Drawing from the aforementioned similarity theory and a comprehensive review of pertinent literature, it becomes apparent that the primary factors influencing the generation of impact airflow and dust dispersion during ore discharge in high chutes are the discharge height H, discharge flow rate Mp, ore particle size D, ore moisture content W, and chute resistance coefficient ξ. Through the adjustment of these parameters during ore discharge, continuous monitoring of the impact airflow velocity at the discharge point can be implemented. This process enables the determination of the maximum impact wind speed and the average dust concentration over a 60-s interval at the chute discharge point, thereby elucidating the linear and nonlinear relationships among these factors.

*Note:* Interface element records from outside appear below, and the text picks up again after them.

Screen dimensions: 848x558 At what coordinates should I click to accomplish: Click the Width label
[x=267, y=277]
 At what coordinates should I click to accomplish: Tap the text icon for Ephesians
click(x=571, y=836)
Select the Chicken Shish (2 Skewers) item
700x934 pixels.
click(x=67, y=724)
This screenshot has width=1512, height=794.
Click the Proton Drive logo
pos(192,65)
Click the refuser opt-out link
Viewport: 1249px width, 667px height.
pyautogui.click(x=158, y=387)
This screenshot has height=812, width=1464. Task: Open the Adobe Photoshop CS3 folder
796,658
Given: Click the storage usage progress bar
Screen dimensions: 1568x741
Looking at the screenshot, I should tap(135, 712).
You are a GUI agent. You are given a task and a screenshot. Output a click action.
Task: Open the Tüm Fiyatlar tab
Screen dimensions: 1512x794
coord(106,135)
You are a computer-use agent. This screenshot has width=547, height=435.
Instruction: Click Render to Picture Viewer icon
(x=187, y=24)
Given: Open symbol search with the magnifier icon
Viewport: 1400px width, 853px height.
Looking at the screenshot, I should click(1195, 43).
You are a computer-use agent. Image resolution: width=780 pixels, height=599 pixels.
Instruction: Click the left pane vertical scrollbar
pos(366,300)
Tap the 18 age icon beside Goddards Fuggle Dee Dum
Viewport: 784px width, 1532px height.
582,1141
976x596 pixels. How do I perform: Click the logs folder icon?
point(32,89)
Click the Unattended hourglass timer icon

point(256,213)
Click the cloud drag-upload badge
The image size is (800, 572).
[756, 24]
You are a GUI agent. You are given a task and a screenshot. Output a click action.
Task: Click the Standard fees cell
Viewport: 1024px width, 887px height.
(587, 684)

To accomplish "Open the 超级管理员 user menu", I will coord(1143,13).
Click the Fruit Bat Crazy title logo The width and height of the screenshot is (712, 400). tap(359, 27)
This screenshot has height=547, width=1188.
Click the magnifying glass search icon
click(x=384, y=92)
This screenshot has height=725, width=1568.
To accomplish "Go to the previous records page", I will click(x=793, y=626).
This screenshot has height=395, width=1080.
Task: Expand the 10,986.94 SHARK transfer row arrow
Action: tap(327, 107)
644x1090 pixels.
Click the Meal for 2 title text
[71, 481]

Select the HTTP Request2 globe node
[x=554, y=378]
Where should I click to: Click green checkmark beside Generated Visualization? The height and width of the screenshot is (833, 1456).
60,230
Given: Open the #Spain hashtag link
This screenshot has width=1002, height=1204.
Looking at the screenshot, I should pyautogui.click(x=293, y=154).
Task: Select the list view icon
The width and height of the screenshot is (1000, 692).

Relationship between maximum impact wind speed, average dust concentration, and ore discharge flow rate
The primary driver of airflow during ore discharge in the chute is the weight of the ore itself. Furthermore, higher discharge flow rates incorporate more fine particles, resulting in elevated initial dust concentrations. To investigate the effects of varying ore discharge flow rates on impact wind speed and dust concentration, the discharge funnel was adjusted to regulate the ore flow rate at 2 kg/s, 4 kg/s, 6 kg/s, 8 kg/s, and 10 kg/s. Figures 2 and 3 depict the resulting curves for maximum impact wind speed and average dust concentration at the discharge points of four distinct chute sections, at various heights. These curves demonstrate how the maximum impact wind speed and dust concentration vary with different ore discharge flow rates in each section of the chute.
Figures 2 and 3 demonstrate that, at a constant discharge height, the maximum impact wind speed increases with a rise in ore discharge flow rate. However, the rate of increase in maximum impact wind speed gradually diminishes as the discharge flow rate continues to escalate.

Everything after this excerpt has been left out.